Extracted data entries
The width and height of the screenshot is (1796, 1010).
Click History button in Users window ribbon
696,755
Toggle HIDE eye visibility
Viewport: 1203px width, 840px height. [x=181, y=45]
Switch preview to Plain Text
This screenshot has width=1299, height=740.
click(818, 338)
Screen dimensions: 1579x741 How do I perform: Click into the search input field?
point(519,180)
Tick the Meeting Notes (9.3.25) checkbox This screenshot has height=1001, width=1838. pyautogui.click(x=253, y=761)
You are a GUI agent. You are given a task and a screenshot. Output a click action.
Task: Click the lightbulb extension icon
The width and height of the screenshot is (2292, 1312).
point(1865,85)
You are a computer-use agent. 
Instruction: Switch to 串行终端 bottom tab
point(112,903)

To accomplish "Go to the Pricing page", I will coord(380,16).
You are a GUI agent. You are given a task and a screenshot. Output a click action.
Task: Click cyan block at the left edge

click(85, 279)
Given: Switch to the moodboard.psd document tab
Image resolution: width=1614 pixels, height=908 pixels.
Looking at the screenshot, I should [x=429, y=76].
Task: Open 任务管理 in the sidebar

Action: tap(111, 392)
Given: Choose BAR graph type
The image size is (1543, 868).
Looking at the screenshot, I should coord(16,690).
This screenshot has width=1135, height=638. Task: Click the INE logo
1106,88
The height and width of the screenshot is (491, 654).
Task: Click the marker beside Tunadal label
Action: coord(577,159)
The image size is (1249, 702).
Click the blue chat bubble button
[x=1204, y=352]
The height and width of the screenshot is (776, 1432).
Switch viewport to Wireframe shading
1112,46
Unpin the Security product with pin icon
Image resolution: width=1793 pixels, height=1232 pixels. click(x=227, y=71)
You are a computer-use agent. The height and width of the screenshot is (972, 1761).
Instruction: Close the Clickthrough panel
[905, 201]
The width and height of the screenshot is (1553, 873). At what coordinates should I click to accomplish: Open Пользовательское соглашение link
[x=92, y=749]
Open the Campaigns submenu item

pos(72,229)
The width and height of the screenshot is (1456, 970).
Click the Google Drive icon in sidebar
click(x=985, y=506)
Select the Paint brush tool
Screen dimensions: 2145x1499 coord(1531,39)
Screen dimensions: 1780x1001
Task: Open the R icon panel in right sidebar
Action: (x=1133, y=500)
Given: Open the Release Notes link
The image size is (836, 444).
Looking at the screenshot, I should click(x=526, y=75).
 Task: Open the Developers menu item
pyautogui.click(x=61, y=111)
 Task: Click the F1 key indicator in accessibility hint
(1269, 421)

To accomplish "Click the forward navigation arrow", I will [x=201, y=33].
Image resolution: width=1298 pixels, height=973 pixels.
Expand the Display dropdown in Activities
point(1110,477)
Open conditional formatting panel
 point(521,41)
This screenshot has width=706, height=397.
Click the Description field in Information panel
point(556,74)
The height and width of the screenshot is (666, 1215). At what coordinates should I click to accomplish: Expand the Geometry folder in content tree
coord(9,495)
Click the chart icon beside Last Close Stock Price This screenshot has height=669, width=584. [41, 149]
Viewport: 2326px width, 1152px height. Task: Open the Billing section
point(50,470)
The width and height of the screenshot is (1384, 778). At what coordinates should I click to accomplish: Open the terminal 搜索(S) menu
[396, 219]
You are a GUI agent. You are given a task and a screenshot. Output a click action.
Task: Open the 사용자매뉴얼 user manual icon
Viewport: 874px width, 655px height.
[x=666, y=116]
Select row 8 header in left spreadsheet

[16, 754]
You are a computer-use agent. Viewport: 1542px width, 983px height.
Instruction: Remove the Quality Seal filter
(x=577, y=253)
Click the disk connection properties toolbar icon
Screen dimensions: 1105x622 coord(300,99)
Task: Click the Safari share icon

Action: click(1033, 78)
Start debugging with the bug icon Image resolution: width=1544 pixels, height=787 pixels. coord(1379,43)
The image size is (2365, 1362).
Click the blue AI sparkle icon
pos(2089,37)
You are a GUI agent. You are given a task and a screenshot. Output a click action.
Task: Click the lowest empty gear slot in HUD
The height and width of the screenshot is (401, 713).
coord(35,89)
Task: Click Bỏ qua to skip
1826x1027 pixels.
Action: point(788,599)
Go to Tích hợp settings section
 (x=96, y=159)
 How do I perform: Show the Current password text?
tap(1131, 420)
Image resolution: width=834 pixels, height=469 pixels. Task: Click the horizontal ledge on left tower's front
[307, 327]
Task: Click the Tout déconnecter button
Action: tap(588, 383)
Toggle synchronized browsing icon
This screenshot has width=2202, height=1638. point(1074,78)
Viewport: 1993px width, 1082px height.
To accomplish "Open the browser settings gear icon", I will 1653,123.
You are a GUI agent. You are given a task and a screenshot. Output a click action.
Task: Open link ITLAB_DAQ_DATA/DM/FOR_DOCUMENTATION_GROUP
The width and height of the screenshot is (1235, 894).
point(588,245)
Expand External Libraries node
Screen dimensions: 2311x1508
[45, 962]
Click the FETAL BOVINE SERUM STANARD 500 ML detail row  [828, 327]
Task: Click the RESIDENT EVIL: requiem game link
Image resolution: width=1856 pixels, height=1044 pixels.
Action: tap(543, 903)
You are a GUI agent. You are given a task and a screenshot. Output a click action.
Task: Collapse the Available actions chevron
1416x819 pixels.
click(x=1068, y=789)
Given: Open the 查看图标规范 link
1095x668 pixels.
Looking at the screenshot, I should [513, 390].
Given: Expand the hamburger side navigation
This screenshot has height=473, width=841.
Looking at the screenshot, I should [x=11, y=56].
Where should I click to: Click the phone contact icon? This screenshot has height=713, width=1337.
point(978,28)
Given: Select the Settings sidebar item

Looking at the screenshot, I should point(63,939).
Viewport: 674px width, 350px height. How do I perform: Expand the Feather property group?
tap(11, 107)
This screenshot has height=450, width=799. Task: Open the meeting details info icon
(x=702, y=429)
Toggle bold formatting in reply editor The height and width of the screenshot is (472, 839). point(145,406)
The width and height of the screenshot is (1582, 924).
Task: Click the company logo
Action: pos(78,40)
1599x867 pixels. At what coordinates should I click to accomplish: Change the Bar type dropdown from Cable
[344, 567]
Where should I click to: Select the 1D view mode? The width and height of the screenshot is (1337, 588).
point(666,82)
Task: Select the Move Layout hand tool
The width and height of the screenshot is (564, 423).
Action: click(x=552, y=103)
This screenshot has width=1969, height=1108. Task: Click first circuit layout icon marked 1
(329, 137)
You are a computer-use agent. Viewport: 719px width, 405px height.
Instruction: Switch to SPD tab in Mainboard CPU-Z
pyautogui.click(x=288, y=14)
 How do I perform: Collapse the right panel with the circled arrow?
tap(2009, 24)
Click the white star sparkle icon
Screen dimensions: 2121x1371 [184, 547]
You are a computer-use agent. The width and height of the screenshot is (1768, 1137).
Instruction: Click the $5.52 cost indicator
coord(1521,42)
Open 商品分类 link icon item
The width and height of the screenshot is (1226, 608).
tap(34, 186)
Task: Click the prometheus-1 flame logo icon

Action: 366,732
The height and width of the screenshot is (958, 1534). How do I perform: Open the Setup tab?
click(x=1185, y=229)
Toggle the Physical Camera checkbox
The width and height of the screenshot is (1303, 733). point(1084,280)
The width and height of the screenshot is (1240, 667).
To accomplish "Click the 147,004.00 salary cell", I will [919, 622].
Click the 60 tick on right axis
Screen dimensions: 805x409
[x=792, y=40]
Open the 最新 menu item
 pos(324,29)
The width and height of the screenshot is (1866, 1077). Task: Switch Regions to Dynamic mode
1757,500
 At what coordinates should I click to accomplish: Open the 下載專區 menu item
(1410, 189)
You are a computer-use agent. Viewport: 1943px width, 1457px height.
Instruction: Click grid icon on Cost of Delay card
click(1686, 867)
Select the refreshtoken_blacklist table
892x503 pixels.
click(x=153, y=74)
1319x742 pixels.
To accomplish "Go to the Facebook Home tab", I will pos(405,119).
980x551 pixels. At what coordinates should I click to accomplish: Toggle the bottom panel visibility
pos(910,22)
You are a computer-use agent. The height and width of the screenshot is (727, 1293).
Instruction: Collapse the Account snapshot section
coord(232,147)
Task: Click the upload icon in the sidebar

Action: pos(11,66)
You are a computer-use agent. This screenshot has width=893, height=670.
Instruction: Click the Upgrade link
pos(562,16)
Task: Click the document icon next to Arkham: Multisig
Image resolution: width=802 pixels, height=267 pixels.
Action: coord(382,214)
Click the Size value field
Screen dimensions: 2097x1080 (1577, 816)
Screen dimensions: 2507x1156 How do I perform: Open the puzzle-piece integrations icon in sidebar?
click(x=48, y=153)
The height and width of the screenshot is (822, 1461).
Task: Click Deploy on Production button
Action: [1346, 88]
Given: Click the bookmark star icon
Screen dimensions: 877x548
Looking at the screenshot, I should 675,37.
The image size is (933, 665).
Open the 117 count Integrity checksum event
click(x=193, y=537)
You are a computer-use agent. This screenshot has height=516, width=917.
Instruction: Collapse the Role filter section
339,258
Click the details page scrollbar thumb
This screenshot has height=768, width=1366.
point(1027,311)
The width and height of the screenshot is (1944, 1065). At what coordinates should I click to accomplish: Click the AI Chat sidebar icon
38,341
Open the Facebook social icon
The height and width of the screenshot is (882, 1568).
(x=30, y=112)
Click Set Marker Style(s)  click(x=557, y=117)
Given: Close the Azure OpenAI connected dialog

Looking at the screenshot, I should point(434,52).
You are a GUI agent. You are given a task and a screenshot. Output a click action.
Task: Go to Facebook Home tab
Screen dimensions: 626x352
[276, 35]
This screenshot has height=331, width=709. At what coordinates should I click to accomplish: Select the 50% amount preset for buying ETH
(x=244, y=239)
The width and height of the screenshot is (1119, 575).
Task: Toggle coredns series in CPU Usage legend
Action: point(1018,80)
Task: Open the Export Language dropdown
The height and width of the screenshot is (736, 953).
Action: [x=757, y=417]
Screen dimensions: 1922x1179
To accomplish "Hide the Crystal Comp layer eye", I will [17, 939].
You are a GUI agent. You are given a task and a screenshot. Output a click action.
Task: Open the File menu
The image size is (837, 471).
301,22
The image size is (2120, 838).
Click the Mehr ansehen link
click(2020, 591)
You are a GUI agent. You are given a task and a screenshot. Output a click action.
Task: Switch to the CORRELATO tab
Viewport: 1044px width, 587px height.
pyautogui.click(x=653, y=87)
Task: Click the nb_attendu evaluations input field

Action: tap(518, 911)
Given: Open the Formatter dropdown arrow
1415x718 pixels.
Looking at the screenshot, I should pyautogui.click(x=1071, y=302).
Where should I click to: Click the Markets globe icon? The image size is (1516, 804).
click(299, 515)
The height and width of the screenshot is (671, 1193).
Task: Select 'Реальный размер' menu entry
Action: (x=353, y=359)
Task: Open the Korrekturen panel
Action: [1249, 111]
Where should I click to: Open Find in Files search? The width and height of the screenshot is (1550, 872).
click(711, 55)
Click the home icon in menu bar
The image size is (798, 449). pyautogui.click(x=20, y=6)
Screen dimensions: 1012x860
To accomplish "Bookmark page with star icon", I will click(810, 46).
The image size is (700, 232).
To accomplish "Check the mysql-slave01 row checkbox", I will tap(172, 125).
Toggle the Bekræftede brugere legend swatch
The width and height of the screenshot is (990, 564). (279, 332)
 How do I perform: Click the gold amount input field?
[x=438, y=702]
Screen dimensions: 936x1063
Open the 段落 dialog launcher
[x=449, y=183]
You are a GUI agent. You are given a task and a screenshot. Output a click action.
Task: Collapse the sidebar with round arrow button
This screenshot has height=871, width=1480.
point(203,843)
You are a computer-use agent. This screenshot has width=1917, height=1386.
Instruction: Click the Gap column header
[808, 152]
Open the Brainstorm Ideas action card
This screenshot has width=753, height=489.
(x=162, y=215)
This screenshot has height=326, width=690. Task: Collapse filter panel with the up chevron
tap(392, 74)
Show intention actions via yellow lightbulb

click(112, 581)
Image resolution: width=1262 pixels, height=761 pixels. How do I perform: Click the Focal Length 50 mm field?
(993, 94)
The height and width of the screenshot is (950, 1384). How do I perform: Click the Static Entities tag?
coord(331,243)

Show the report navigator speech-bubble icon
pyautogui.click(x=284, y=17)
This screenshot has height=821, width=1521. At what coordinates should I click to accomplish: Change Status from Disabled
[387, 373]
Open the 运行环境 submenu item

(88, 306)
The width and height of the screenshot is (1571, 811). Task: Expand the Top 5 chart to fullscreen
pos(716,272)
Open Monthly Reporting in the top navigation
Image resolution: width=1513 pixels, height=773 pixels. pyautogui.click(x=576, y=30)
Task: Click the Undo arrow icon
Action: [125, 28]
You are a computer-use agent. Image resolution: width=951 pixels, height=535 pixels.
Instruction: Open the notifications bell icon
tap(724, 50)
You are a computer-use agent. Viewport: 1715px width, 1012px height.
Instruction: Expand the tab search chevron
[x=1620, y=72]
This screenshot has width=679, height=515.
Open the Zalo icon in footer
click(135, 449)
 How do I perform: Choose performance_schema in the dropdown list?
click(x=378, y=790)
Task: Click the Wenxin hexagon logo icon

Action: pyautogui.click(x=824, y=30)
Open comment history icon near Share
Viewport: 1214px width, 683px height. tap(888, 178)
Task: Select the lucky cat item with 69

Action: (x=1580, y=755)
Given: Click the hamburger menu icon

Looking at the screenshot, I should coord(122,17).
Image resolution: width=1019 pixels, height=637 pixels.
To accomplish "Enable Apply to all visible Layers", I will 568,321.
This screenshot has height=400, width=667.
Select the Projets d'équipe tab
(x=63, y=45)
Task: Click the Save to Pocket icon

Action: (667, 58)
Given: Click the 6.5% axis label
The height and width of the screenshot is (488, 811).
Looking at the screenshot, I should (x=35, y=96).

Aim of the exercise: From the records above, print only the lines between the one holding "Viewport: 1993px width, 1082px height." and the one holding "Task: Open link", inclusive, exactly as they stand.

Reply to the exercise:
Viewport: 1993px width, 1082px height.
To accomplish "Open the browser settings gear icon", I will 1653,123.
You are a GUI agent. You are given a task and a screenshot. Output a click action.
Task: Open link ITLAB_DAQ_DATA/DM/FOR_DOCUMENTATION_GROUP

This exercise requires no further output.